Метаанализ исследований потребления фолатов и риска колоректального рака (13 исследований, n=725 134, 5720 случаев рака) показал, что после поправок на комплекс вмешивающихся факторов более высокое потребление фолатов (диета + препараты) снижало риск заболевания в среднем на 15% (0,85, 95% ДИ 0,77–0,95). Увеличение общего потребления фолатов на каждые 100 мкг/сут приводило к снижению риска в среднем на 2% [51].
Достаточное потребление ФК замедляет потерю слуха. В аудиометрическом исследовании участники (n=728) ежедневно принимали ФК (800 мкг/сут) или плацебо в течение 3 лет. Измерение порогов слуха на разных частотах показало, что прием 800 мкг/сут ФК улучшало слух в диапазоне низких частот по сравнению с группой плацебо (р=0,020) [52].
Заключение
Исследовательский интерес к вопросу эффективности и безопасности различных дозировок ФК (100, 200, 400, 800 и более мкг/сут) и длительности курса приема фолатов (2 нед, 1 мес, 2 мес, 3 мес, 6 мес, 12 мес, 24 мес и так далее) с целью максимально эффективной профилактики ПР постоянно растет. В настоящее время бытует заблуждение, что профилактическая доза фолатов в 100–400 мкг/сут уже «вполне достаточна» для эффективной профилактики ПР для всей популяции беременных, в том числе тех, кто принимал оральные контрацептивы, имеет повышенную массу тела и др. Также ошибочно считается, что фолаты необходимы только в первые недели беременности (например, только до 28-го дня). Прием поливитаминных препаратов с ФК во время лактации способствует насыщению фолатами молока и, соответственно, оптимальному процессу развития организма новорожденного.

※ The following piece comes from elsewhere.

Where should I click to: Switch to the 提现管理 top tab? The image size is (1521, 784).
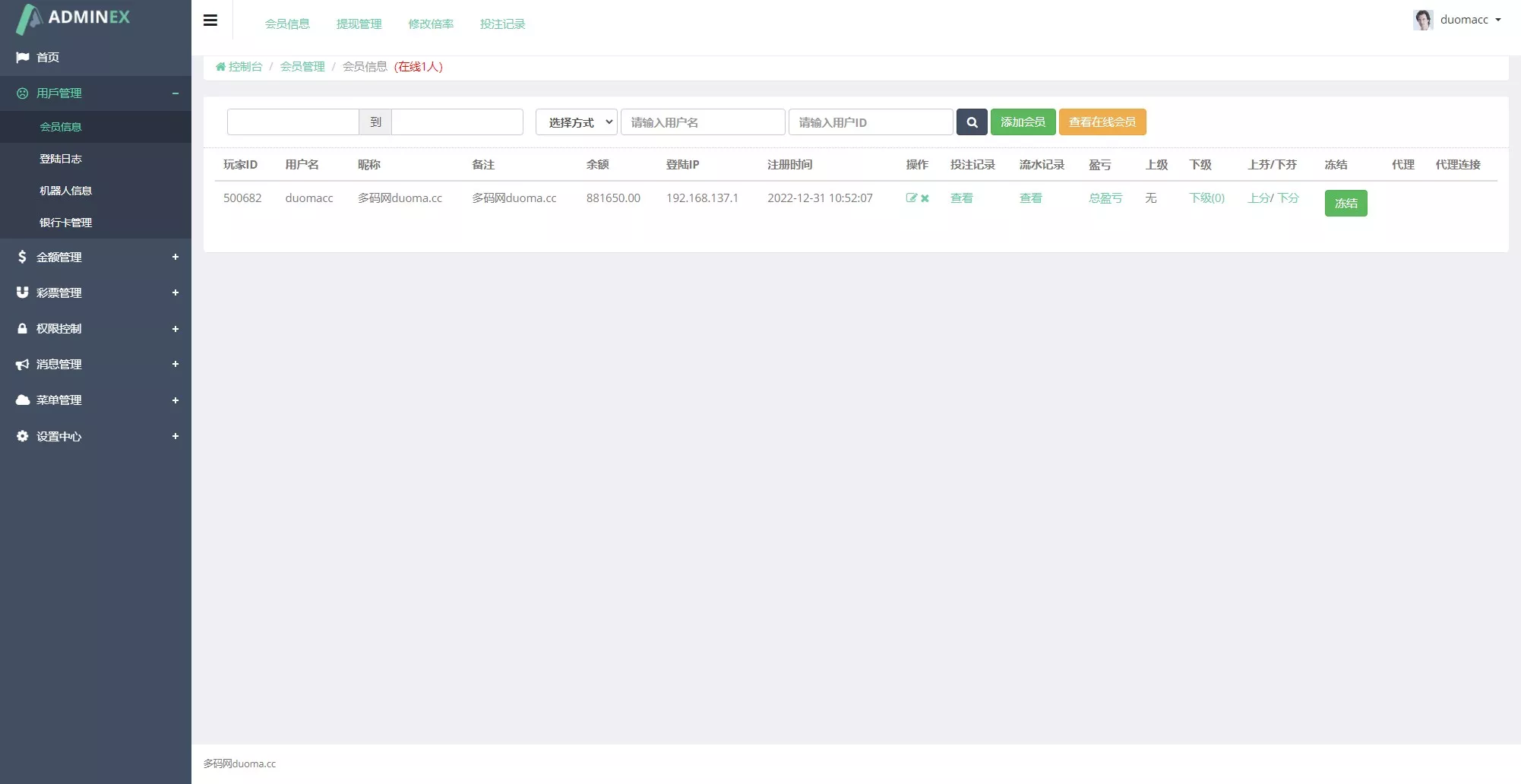[x=359, y=24]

Приводимые в настоящей работе результаты клинико-эпидемиологических исследований, выполненные в разных странах и даже континентах, свидетельствуют о том, что дозировки ФК от 100 до 400 мкг/сут явно недостаточны даже для здоровых женщин, не говоря уже о женщинах повышенного риска дефицита фолатов – пациенток с повышенным индексом массы тела, страдающих артериальной гипертонией, гипергомоцистеинемией, употребляющих алкоголь и лекарственные препараты, нарушающие обмен фолатов, повторно родящих молодых женщин. В то же время для наиболее эффективной профилактики ПР и фолат-зависимых заболеваний необходимо принимать ФК в дозе 800 мкг/сут в составе поливитаминных препаратов, начиная с преконцепции (лучше в течение 6–9 мес до наступления беременности), затем в течение всей беременности и всего периода лактации «до последней капли молока».